_PASSAGE TO READ_
▬▬▬▬▬▬▬▬▬▬

This period came after I had some big surgery, the kind when you have it, the family gathers. Hell, I wasn’t worried; all I had was a shadow in my lung and an aneurysm in my aorta. I guessed, through the miracles of modern medicine, I’d be fine and I was. After a few months. Well, six months…
And after that, back to work for a couple years, then retirement, then move to warmth, like an old person, which I am definitely not...he said...defensively. I took and take coumidin to keep my blood from clotting around my St. Judes valve and a slew of other meds for a slew of quarrelsome maladies that can’t decide who should be #1.
Long story short - I know, too late - my coumidin failed one day and a little clot slipped through to my brain and I had a stroke, a small one, a mini-stroke really, a strokette. The effect was minor, but led to my period of reduced reading (Remember? That’s what I’m really writing about here.) I lost 30% of my field of vision; my left peripheral vision - poof! Gone. If you want to kill me, approach from the left and I am a dead man.
Reading is a strain. After a lifetime of seeing from left to right, I now see from center to right. Oh, you make adjustments, of course, and I still drive. I recommend friends avoid my neighborhood.

▬▬▬▬▬▬▬▬▬▬

_WORK TASK 1_
Condense the paragraph of the passage on reduced reading that begins "Long story short" into a brief list that keeps its main facts.
_WORK TASK 2_
According to the passage on reduced reading, what does the writer take coumidin to prevent?
Answer only from the passage above.

▬▬▬▬▬▬▬▬▬▬

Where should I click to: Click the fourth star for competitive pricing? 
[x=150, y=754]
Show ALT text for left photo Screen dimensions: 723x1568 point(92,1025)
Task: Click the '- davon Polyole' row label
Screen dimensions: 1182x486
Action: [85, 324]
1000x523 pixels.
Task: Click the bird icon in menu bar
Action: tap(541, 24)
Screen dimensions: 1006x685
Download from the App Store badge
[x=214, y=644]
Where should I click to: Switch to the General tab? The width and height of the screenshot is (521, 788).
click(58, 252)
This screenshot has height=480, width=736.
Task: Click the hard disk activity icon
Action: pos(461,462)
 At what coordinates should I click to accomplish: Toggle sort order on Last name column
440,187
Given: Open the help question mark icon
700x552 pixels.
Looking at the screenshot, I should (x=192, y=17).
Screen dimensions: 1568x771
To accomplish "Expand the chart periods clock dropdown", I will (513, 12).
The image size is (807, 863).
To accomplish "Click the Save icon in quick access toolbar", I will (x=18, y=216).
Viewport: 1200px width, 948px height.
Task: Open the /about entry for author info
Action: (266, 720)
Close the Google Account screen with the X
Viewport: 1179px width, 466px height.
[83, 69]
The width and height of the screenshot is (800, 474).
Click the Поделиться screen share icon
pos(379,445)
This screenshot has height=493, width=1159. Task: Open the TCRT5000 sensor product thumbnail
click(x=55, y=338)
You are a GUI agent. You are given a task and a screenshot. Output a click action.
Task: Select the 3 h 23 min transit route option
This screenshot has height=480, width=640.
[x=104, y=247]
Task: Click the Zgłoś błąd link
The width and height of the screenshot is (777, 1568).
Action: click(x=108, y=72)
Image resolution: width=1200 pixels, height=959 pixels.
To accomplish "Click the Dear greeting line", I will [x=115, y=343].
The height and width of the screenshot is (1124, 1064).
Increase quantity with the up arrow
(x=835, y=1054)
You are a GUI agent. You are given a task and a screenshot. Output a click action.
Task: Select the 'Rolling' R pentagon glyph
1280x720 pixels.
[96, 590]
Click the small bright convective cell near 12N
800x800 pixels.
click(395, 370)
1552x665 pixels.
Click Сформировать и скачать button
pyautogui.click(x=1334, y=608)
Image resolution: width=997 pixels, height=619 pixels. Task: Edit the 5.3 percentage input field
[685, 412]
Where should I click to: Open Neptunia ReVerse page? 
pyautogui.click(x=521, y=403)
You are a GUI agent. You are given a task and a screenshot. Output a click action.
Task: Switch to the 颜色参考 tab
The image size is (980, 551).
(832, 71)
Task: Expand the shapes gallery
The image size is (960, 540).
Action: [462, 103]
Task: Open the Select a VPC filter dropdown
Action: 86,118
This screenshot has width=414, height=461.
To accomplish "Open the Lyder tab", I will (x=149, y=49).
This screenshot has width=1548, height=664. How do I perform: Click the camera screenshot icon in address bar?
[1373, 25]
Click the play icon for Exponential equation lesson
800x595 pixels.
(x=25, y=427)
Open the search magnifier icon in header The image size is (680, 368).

▬▬▬▬▬▬▬▬▬▬

_EXERCISE ANSWER 1_
- The writer's coumidin failed one day, and a small clot reached the brain.
- This caused a minor stroke.
- The stroke led to a period of reduced reading.
- It cost 30% of the field of vision, all of the left peripheral vision.

_EXERCISE ANSWER 2_
The writer takes it to keep the blood from clotting around the St. Judes valve.